Each type of document is written and available in a different format from the other. As a first step, these documents are converted into a common format. This makes it easy to manage and perform operations on the documents. The format chosen is XML, and an automated script is written to convert the downloaded HTML files into XML files based on the fields/features of that document. For example a patent document is re-arranged into XML as shown in Fig 2.


Fig 2: Sample patent XML file

Using XML not only allows maintaining these documents in a uniform format, it would also facilitate easy transformation into an ontology based language such as OWL similar to the work done by Giereth et.al. [4-5] and Wannar et. al. [3]. Building an ontology for this application is a way to formalize the framework. It will have knowledge encoded about various aspects spoken about in this paper.

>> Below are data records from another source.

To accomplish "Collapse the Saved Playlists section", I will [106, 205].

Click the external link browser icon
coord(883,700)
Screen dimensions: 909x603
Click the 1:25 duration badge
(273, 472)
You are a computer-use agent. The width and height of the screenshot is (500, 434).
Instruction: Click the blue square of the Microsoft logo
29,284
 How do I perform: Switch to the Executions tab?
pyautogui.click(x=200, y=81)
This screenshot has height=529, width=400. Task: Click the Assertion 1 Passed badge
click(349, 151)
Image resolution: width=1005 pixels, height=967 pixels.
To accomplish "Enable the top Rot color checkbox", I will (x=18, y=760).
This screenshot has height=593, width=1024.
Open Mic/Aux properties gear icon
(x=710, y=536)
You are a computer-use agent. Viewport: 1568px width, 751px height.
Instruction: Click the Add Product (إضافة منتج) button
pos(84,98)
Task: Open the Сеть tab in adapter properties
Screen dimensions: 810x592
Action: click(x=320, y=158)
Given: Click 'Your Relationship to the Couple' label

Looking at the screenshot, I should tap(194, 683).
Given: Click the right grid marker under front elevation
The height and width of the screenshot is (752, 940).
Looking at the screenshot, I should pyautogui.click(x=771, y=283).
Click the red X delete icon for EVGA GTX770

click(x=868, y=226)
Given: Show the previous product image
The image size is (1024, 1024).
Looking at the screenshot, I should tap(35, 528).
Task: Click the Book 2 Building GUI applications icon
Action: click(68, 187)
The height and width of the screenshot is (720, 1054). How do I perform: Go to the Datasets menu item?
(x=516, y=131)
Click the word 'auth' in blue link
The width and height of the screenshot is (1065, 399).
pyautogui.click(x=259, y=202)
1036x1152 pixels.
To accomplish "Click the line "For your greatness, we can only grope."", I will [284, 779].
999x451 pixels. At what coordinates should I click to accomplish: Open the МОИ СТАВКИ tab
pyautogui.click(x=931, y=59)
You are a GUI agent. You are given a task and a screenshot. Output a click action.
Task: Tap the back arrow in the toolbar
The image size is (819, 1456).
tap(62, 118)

We choose to index and search the documents using Apache Lucene. Apache Lucene is an open source information retrieval library which offers full-text indexing and search APIs. It makes use of the vector space model to represent documents. In the vector space model, every document is represented as an n-dimensional vector where each dimension is a unique word occurring in text, and the magnitude along each dimension is the frequency of occurrence of the word in a document. This software is very widely used in web search utilities. The model also filters out very frequent words such as – a, the, of etc. known as stop words as they generally do not contain any information about the document. Words occurring in the text are trimmed down to their roots. This process is called stemming and makes the model more efficient. Apache Lucene allows indexing documents in the form of ‘fields’, which makes it possible to constrain the search to only one or more sub sections of the document. It uses tf-idf to rank the documents based on the query. Tf-idf stands is a scoring factor that takes into account the frequency of occurrence of a word in a document (term frequency) and the frequency of occurrence across all the documents (inverse document frequency).

  1. Proposed Framework

There are many aspects of multi-domain document search which can be exploited for effective document retrieval. The framework proposed in this paper attempts to achieve this in various stages which are explained below. Fig. 3 gives the top level picture of the framework. The corpus is a combined document set of various types such as patents, court cases, publications etc. The framework interacts with the corpus based on the user query and returns the results to the user.

4.1 Keyword Expansion

The field of biotechnology is rapidly expanding. While the number of documents required to be managed is increasing immensely, there is an imminent lack of standard terminology. This poses an issue to applications that deal with biomedical text such as search engines. A bag of words model may not recognize a particular relevant document unless the document contains the concept exactly as in the model. One solution to this is the use of bio-ontologies. Bio-ontologies address this issue by defining concepts and relations. Given a keyword, it is possible to find related concepts by parsing the tree and the class properties. This can give a significant boost to the number of hits.

Fig 3: Proposed Framework

The goal of this stage is to make use of the ontologies, based on the user query to maximize the number of document hits. There are several challenges associated with this stage. Picking a relevant ontology is very important as an irrelevant ontology could result in a pool of irrelevant keywords, affecting the document retrieval at the very beginning. Also, close attention needs to be paid to the diverse usage of terms that are used in each type of document. For example, a court case may make use of less technical terms than what a scientific publication might. A patent normally restricts itself to the topic under concern; the references it cites may vary widely and will need the ontology to cover sufficient breadth of terms. We must hence clearly define which ontology will apply to each domain. Selecting irrelevant ontologies could thus lead to producing inaccurate results.